天上には暗く不吉に蠢く黒い雲があり、大地には千切れ果てた屍共の山である。
何名死んだ。
何名殺された。
元は屈強誇る対“魔王軍”への城砦、数千の軍勢に襲われようとも一月は持たせると豪語された強固なる要塞。
しかし。
しかし、それが陥落し、全滅するまでは“三日”も掛からなかった。
たった一人の侵入者にして、殺戮者の手にかかっては。
「ぁーぁーぁー♪」
歌声があった。
屍共が命の跡。
悲しいほどに原型を留めている砦の頂上。
そこに唯一命を持つ存在が歌を歌っていた。
それは美しい【少女】だった。
年頃は十代半ばだろうか。大いなる大海のように青く揺らめく髪をなびかせた少女。
宝石のように輝く碧い瞳が黒ずんだ空を映し、美の女神に愛されたかのような美貌を誇る化身。
薄手の衣に覆われたふっくらとした乳房を張り出し、なだらかな体のラインを隠そうともせずに広げて、臀部に纏う薄い装甲を除けば何一つ隠しもしない淫らな格好。
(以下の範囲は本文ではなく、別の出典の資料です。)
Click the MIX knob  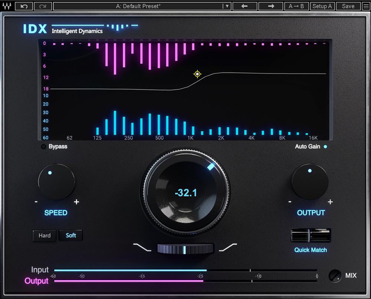(335, 275)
まるで色気を醸し出し、男を蠱惑する浅ましい踊り子のような格好。
だがしかし、その両手から肘にかけて着けられた“兇器”がそれを裏切る。
爪の如く、刃の如く、鉈の如く、斧の如く、それは正しく兇器としか言いようがない。
少女の手には不釣合いなほどに巨大であり、凶悪でありながら、彼女の手のために拵えたかのように違和感が無い。
そのような兵装だった。
「らーらーらー♪」
歌声が鳴り響く。誰も聞いていないというのに。
楽しげに歌うそれに伴奏のように、湿った音が鳴り響いていた。
ぴちょん、ぴちょんと規則的に音が鳴る。
それは少女の両腕に取り付けられた真紅の兇器の先端から零れ落ちる水滴――否、血液の鳴らす音である。
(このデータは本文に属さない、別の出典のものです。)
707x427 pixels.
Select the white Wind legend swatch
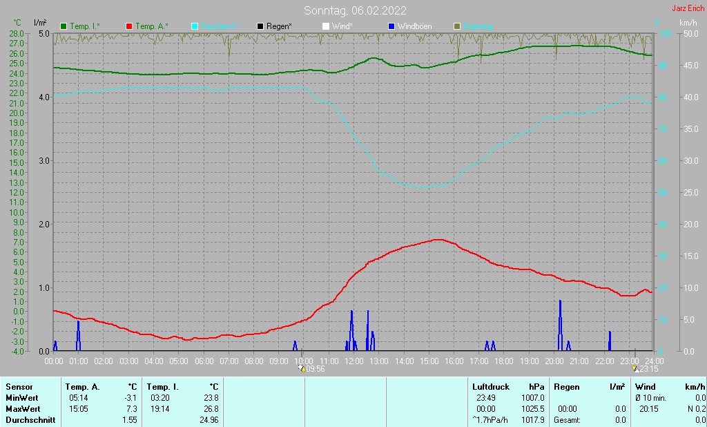coord(326,26)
まるで涙のように、少女の兇器の爪部分から流れ落ちる血液は奪い取った血肉から搾り出されたもの。
鉄臭く、生臭い、命の流れる血臭の不快な香りが立ち込めているというのに少女は何一つ気にした様子もなく歌っていた。
「ららーらー♪」
殺戮の歌を。
彼女は見ていた。知っていた。
おびただしい気配が砦に近づいているということに。
数は大体500ほど。
偵察に来たのか、様子を見に来たのか、逃げ出すもの一つなく殺し尽くした少女には分からない。
ただ。
「アハッ♪」
少女は楽しげに微笑んで、その美しい女体を曝け出すように立ち上がる。
滑らかなライン、艶やかな肌、その全てが狂ったように意味のない装甲に隠されて、締め付けられている。
まるで拘束具のように。
まるでそれ自体が甘美だと告げるように。
鉄で編まれた鎖を持って身体を縛り、狂おしいほどに壊れた兇器を持って、少女は虚空に足を踏み出した。
落下。
少女には空中歩行のスキルなどない。
故の必然。
墜ちる、墜ちる、墜ちる。
クルクルクルと回転しながら、高さにして百数メインの距離を落下する。
「なんだ、あれは!?」
その姿を捉えたのだろう。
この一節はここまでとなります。